Ce choix du non-engagement dans un conflit majeur va de pair avec une volonté de privilégier des modes d'action présentés comme innovants et flexibles afin de garantir les intérêts stratégiques américains. J'identifierai trois types d'innovations qui caractérisent l'approche américaine actuelle telle que reflétée dans la QDR 2014, en soulignant les évolutions par rapport à la version 2010 de la QDR adoptée sous la présidence Obama, qui portait encore le poids de son prédécesseur et souffrait de l'inertie d'un appareil de défense aussi lourd que celui des Etats-Unis :

- l'importance accordée aux alliances régionales et partenariats en particulier dans les pays du Golfe et en Asie mais aussi en Europe. Ceci constitue un changement d'approche majeur du Pentagone et de l'image d'une Amérique capable d'agir seule et partout affirmée dans la précédente revue de 2010. Les compléments étaient toujours utiles, mais n'étaient pas vus comme nécessaires ;

- un investissement massif dans les technologies à haute valeur ajoutée et la recherche et développement, afin de maintenir l'ascendant technologique américain. Le Pentagone continue ainsi d'investir dans les domaines qui assurent son avantage qualitatif : systèmes de commandement et d'ISR (Intelligence, Surveillance, Reconnaissance ), précision de longue portée, furtivité, domination aérienne, lutte sous-marine, spatial, cyber, robotique.

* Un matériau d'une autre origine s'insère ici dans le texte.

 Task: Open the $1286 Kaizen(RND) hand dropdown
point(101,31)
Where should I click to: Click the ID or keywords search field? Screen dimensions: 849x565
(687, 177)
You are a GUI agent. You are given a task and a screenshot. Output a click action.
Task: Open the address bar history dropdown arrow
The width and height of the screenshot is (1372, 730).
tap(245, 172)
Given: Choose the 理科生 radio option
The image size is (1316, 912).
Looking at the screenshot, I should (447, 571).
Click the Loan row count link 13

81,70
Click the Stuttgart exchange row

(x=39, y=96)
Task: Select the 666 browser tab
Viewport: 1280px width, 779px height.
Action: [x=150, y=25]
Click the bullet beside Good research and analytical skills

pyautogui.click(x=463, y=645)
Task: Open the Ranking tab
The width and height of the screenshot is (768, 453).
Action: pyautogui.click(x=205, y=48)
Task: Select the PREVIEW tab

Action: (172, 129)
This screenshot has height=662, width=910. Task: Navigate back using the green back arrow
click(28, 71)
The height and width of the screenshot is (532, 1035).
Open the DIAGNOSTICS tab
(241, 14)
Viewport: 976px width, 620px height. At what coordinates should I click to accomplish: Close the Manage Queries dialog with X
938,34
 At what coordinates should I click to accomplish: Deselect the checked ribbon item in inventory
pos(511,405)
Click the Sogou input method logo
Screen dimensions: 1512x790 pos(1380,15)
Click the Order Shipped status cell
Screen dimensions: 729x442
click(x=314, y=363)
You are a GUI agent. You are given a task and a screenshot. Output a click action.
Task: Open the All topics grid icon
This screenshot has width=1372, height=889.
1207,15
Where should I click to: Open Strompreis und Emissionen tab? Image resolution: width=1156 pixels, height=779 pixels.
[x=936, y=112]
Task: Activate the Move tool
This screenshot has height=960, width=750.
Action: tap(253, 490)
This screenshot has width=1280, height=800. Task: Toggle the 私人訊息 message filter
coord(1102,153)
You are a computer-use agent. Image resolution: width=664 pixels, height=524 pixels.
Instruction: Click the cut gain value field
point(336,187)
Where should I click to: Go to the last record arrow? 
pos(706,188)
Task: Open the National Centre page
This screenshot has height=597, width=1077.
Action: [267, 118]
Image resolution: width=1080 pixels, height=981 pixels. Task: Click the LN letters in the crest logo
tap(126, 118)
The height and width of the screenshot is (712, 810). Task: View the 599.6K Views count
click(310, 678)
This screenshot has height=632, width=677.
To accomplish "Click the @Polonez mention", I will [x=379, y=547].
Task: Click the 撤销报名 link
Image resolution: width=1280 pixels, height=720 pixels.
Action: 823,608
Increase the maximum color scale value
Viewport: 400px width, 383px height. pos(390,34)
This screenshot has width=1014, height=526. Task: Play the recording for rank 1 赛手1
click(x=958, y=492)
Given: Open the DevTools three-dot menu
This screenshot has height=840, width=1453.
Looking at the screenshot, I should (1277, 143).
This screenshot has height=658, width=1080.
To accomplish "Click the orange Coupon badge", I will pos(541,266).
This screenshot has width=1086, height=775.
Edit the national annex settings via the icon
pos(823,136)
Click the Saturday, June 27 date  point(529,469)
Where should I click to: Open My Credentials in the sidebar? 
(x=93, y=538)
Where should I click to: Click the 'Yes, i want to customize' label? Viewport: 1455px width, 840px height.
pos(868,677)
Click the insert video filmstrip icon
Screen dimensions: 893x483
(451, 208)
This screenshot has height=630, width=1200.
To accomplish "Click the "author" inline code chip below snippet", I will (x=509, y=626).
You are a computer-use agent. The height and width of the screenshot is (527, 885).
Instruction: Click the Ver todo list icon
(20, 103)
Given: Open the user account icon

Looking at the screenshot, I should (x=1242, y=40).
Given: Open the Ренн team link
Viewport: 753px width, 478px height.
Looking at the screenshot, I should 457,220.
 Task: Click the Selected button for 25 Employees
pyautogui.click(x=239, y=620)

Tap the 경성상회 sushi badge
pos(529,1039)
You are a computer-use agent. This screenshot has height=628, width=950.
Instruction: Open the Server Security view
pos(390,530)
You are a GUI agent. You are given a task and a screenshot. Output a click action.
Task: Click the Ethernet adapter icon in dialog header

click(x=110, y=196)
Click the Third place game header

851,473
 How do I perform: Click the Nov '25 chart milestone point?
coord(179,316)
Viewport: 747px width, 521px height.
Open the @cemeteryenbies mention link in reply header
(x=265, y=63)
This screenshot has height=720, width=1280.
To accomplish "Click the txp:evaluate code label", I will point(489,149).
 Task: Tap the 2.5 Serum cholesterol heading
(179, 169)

- et en appui des deux premiers points, une logique plus théorisée qu'auparavant de « light footprint » (déploiement minimal de moyens), qui repose à la fois sur des stratégies non-conventionnelles (opérations spéciales, drones, cyber) et sur des approches indirectes (assistance, formation, soutien aux capacités alliées, fourniture d'armements). Les premiers laboratoires de cette stratégie sont l'Afghanistan dans la période de décroissance, l'Afrique et, très progressivement, le Moyen-Orient. Ce choix se fait au détriment ou en accompagnement de la réduction du format des forces armées. Puisque rien que pour l'US Army, on passe de 520 000 hommes à 450 000 en 2016, voire 420 000 si le gel des budgets - mécanisme de sequestration - était activé à nouveau en 2016. Sur cet arrière-plan de réduction des formats, il y a néanmoins des domaines qui augmentent comme les forces spéciales qui gagnent 4 000 hommes pour passer à un effectif de 70 000. En effet, bien que le Pentagone soit considéré comme le « grand gagnant » du budget fédéral 2014 par rapport aux craintes, la défense américaine subit des restrictions budgétaires pour la première fois depuis très longtemps.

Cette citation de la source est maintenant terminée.